BEGIN
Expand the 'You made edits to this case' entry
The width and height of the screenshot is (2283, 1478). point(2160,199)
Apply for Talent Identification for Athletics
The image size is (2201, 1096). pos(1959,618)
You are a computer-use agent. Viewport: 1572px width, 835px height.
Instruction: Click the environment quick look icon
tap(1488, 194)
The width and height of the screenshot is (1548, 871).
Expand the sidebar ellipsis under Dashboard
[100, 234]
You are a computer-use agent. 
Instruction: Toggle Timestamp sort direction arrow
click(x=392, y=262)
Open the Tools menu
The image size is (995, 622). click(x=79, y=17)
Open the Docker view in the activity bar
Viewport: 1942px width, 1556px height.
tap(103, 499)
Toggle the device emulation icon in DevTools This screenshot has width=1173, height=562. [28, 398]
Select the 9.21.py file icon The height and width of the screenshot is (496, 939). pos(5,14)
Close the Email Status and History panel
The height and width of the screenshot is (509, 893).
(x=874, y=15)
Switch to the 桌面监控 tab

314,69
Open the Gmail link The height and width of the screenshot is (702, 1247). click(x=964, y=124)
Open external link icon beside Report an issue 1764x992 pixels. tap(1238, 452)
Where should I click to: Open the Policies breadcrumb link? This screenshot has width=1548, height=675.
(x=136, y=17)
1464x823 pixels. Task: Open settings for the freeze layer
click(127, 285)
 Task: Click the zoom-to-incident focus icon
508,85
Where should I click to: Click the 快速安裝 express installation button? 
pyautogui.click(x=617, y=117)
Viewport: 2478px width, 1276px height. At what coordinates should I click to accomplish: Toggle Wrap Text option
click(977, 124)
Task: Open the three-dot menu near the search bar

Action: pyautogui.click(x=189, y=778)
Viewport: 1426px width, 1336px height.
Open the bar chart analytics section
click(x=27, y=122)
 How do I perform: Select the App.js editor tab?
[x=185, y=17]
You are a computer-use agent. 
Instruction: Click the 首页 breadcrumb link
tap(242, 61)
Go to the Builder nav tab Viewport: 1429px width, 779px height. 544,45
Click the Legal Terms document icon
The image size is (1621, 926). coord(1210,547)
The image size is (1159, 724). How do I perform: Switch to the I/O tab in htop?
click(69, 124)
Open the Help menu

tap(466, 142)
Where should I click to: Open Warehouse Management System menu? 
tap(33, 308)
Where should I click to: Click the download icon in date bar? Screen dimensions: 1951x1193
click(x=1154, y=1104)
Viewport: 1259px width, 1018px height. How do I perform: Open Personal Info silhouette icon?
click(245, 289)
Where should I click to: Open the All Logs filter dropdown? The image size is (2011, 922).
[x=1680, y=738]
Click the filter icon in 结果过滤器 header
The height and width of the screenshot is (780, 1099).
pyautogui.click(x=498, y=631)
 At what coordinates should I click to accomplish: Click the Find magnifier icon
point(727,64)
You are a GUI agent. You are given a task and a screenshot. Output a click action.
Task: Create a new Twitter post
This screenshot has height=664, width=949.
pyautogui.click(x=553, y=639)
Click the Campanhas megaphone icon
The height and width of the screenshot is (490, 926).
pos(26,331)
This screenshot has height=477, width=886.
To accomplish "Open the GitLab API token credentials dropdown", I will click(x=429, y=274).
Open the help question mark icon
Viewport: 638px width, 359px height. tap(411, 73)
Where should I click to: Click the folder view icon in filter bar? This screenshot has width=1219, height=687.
END
Give back only the lines from the one containing "Viewport: 1259px width, 1018px" through the final line of the entries above, exactly as written, both included.

Solution for this problem:
Viewport: 1259px width, 1018px height. How do I perform: Open Personal Info silhouette icon?
click(245, 289)
Where should I click to: Open the All Logs filter dropdown? The image size is (2011, 922).
[x=1680, y=738]
Click the filter icon in 结果过滤器 header
The height and width of the screenshot is (780, 1099).
pyautogui.click(x=498, y=631)
 At what coordinates should I click to accomplish: Click the Find magnifier icon
point(727,64)
You are a GUI agent. You are given a task and a screenshot. Output a click action.
Task: Create a new Twitter post
This screenshot has height=664, width=949.
pyautogui.click(x=553, y=639)
Click the Campanhas megaphone icon
The height and width of the screenshot is (490, 926).
pos(26,331)
This screenshot has height=477, width=886.
To accomplish "Open the GitLab API token credentials dropdown", I will click(x=429, y=274).
Open the help question mark icon
Viewport: 638px width, 359px height. tap(411, 73)
Where should I click to: Click the folder view icon in filter bar? This screenshot has width=1219, height=687.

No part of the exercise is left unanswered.